Phoebe provides a quick tour of her office, talking through everything, from the colourful Lulu Hayes bespoke linings of Gormley & Gamble’s suits, to the Chanel tweed of a dress hanging on the wall and the ‘emergency’ high-heels she keeps lined up under the clothes rails.
“I try to steer away from calling what we do ‘suits’,” she says. “I try to call it ‘custom made womenswear’. In the next year we’re trying to roll out a more widely acknowledged tailoring presence in the market. Because everyone goes to a shop and thinks ‘nothing fits me.’ We’re also planning to quite literally roll out an emergency little black dress. It will fit into a tube the size of a small water bottle and live at the bottom of your handbag, ready and waiting.”
Outside on the streets of the City, it’s clear that more than one woman has that problem.
Dressing classically on a budget
Be really colour conscious. Dressing in orange shoes, green trousers and a pink top is just never a good look. I personally always stick to monochrome – you’ll very rarely see me in colour. I’m in black, white and grey all the time and I think you’ll always look classic in those colours.

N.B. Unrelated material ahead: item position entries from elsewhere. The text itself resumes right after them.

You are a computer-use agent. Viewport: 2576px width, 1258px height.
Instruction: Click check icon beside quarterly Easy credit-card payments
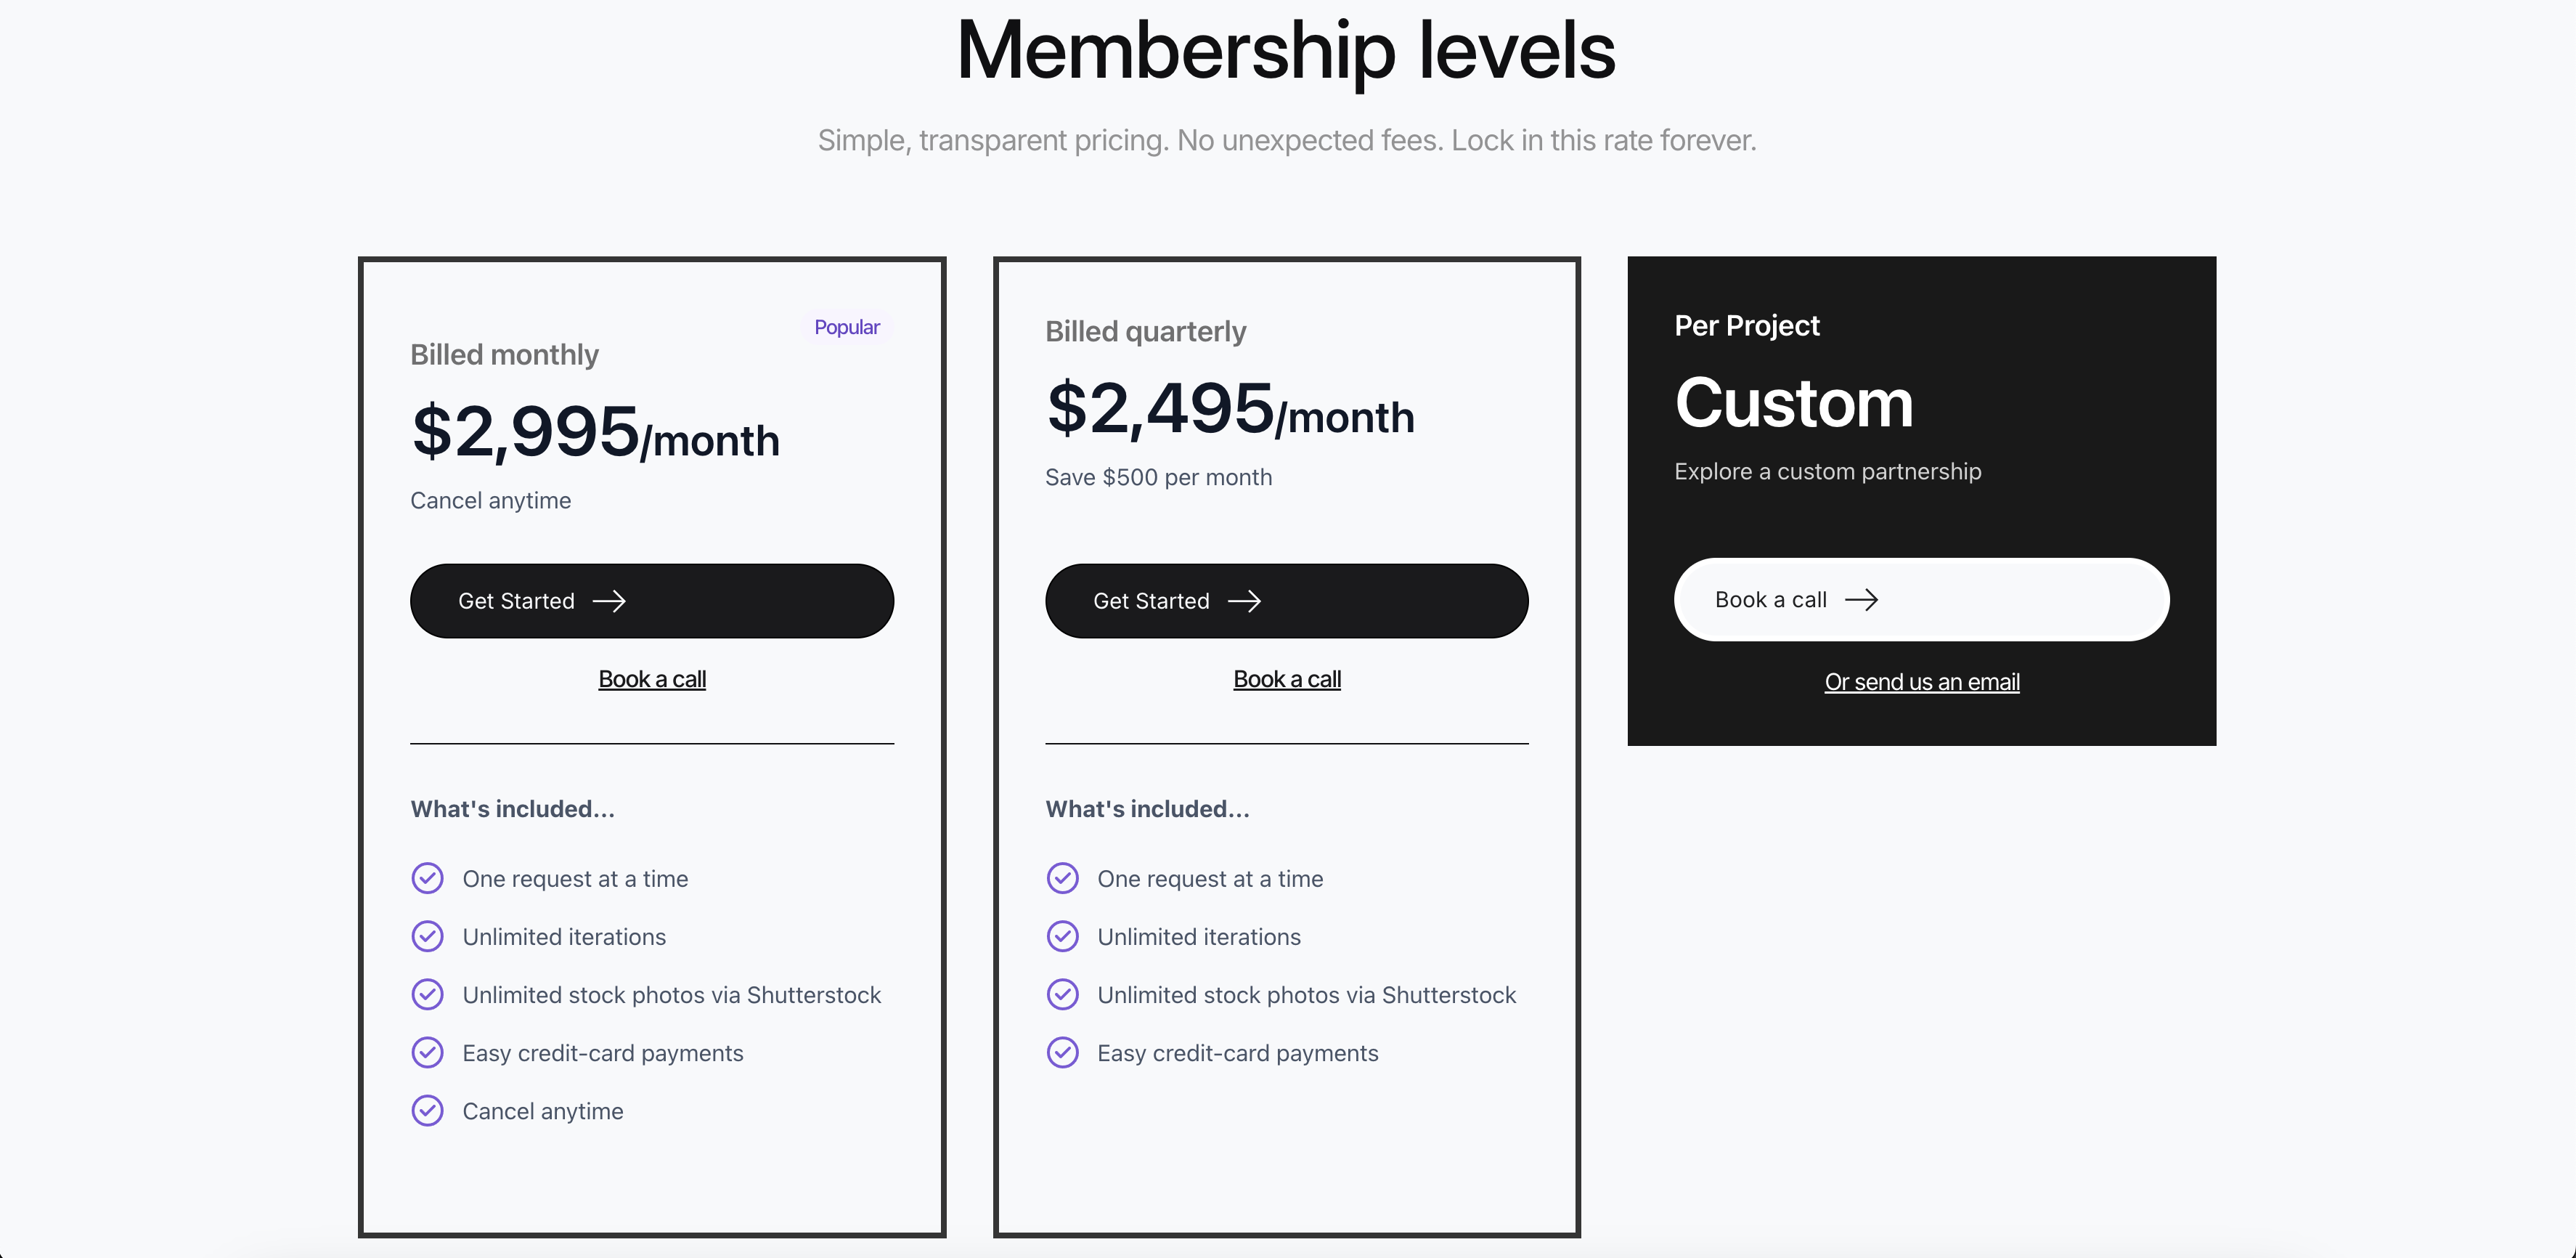[x=1062, y=1052]
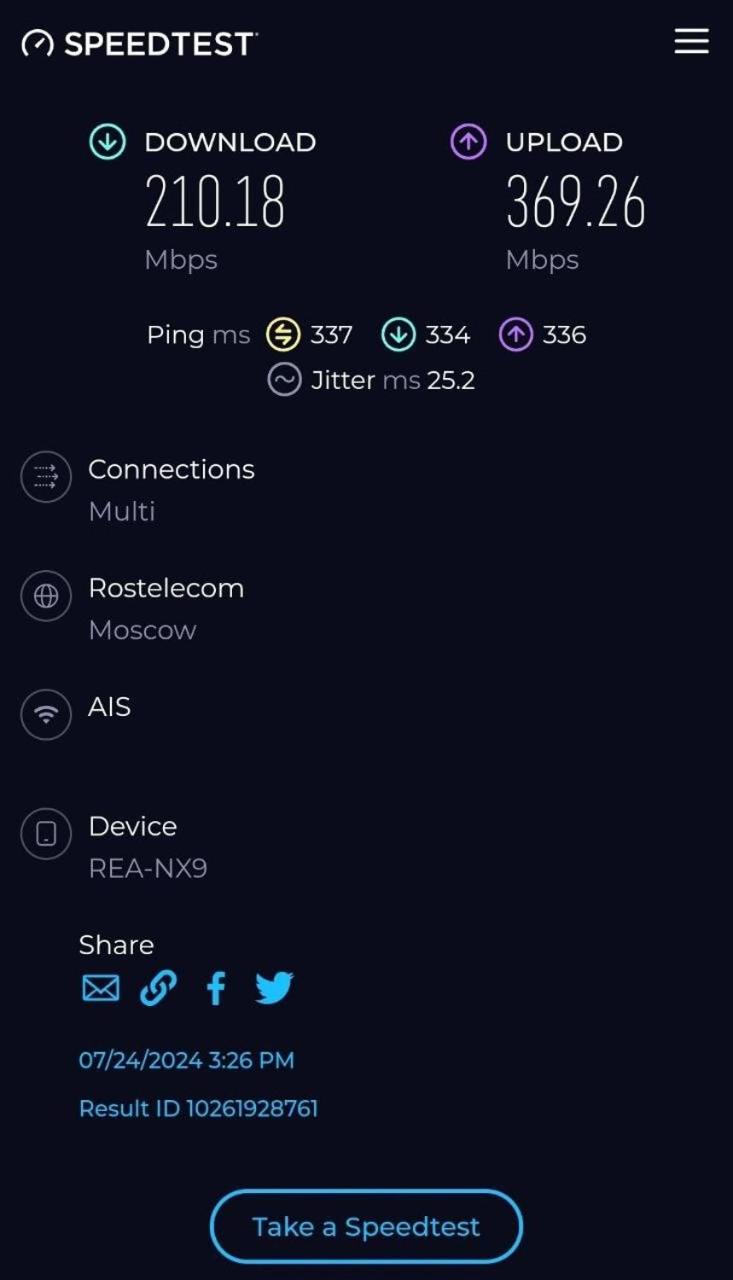Click the upload ping icon
Image resolution: width=733 pixels, height=1280 pixels.
(515, 335)
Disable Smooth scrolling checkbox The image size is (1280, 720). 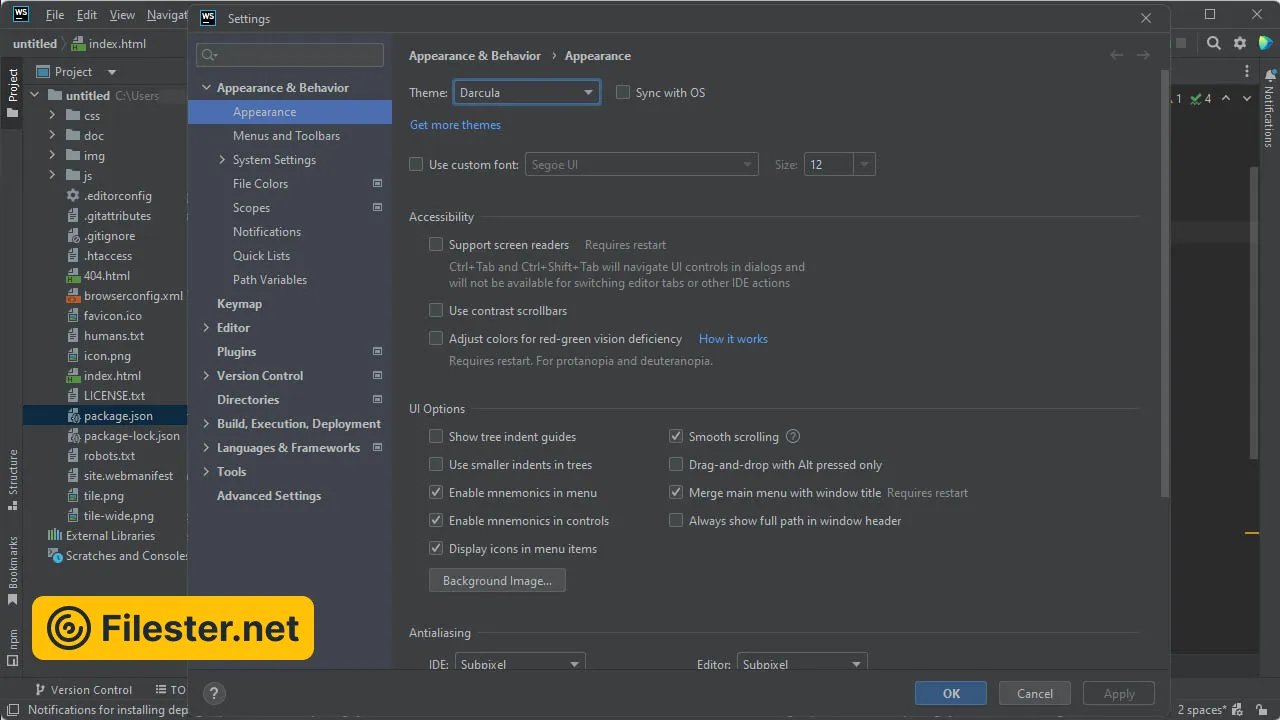click(x=676, y=437)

Also, always try to dress in a way so that if you look back in ten years time, you don’t think “Oh my god, what was I doing.” In this day and age, trends come and go so quickly and you can see the people who follow them. You can see the people who are drawing on their eyebrows really badly, you can see the people with those horrible nineties chokers round their necks. In ten years time, you’re just going to be like ‘what was I doing?!’ and why bother?
Finally, I would always rather buy one thing that I know I’ll wear for ten years than ten things that are in this season.